Two years in the making, the new Xavier chair is the result of Fleming & Howland’s first collaboration with British award winning designer David Fox. A former graffiti artist with a background in industrial design, David’s appreciation of heritage products and raw craftsmanship made him the perfect designer to partner with in our bid to continue putting authentic British design on the world map.
Inspired by the style and stitching of equestrian saddlery, the Xavier is an eye-catching lounge chair designed to look as beautiful today as it will in a 100 years’ time. With an internal frame handcrafted using the Fleming & Howland ateliers, the shape of the product is both embracing and supportive. Perfect for curling up in, a comforting back rest splits the surround and body. Its seductive curves and elegantly positioned quilted seat and back pay homage to equestrian type saddler, evocative of British country living. The solid wood oval frame intersects the upholstery around the arm and back, while the delicate quilt stitching creates an understated yet striking pattern. Finished in our bespoke hand-coloured leather, the results are undeniably unique.

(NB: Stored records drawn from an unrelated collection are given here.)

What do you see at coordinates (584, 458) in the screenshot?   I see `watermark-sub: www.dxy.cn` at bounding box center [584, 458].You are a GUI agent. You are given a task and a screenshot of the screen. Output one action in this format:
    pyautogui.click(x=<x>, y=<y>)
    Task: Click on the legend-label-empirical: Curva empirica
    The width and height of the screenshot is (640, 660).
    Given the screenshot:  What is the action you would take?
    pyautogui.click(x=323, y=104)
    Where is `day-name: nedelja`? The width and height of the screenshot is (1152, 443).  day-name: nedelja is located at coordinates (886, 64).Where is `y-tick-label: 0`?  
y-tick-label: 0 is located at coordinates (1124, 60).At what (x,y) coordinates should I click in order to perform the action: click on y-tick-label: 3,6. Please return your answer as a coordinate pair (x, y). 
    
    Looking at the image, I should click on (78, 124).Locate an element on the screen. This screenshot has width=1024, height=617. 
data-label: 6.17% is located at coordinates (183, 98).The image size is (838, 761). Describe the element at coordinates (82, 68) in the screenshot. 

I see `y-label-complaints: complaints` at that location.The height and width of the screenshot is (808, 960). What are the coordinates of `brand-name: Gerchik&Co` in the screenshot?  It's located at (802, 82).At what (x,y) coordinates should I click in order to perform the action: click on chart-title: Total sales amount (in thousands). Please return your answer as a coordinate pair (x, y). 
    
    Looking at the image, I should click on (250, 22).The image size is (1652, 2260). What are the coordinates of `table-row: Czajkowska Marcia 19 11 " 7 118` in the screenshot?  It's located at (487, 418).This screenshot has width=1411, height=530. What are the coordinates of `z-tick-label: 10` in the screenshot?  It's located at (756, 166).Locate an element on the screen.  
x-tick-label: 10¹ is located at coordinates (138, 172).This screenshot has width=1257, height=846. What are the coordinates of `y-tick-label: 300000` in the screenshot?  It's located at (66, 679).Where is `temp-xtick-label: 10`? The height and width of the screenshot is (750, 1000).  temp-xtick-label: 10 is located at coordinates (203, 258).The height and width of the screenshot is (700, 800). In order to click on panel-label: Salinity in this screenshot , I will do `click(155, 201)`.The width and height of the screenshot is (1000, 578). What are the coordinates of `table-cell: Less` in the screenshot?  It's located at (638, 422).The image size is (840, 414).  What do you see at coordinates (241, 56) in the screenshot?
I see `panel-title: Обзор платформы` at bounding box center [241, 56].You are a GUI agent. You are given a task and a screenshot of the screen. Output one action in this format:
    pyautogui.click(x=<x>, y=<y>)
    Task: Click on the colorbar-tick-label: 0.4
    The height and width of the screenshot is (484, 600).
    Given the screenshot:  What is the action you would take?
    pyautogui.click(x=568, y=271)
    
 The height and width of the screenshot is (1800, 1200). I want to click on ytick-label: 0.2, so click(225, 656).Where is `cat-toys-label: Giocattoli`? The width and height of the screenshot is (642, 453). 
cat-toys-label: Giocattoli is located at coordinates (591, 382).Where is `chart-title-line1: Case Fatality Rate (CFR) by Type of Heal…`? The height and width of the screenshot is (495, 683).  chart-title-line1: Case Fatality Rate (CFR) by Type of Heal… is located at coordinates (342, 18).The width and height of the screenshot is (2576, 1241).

The Xavier chair is the result of Fleming & Howland’s first collaboration with British award winning designer David Fox. As a former graffiti artist with a background in industrial design, David Fox’s appreciation of heritage products and raw craftsmanship has proven he is one of many designers that believe it’s time to put a British furniture brand on the world map.
“My interest in British heritage products is of admiration for the craftsmanship served over a long period of time. Be it Rolls Royce cars, a matchless G50 motorcycle, or hand crafted leather brogue shoes. There is something very honest about things that have stood the test of time. Why? Balance and refinement over time, attention to detail and proportions. Refine and improve rather than re-invent…a philosophy very close to my own approach to design.”
“Fleming and Howland had been making chesterfield sofas since 1780, so when a chance meeting came about to design something for the brand, I welcomed the challenge. From the outset it was important to understand the brand and what it represented to its customers. This took many initial meetings with company owner Paul Fleming, further research as to other makers in this sector, and European companies that were beginning to support this vintage style.
Fleming & Howland have a unique hand dying process, applied to each product. Each piece is almost a painting in itself by a true artisan. I spent a long time watching and questioning this process. It is incredibly labour intensive but you can see the stunning results.
“With a company so steeped in heritage and tradition, from a design perspective the new product had to pay respect to the past, but gently progress more modern elements in a way that the customers would not see it as a departure from what the company is known for. The historical deep buttoning was replaced by a more modern quilt, a texture that the hand dyed leather would cling to. The evolution of the shape and its materials had to be an aesthetic that wasn’t scary, something that old and young could identify with, as the customer base is spread over a wide range of ages and countries.
We feel as a collaboration, we have really used the traditional skills of Fleming & Howland, and flavoured them with a more contemporary aesthetic. Not a giant leap but one that can be understood, and hopefully one that will continue to stand the test of time. It has been a pleasure and an honour, and a huge personal learning curve to work with a brand like F&H who have been producing designs for well over 200 years…and I hope we can continue to evolve the brand.”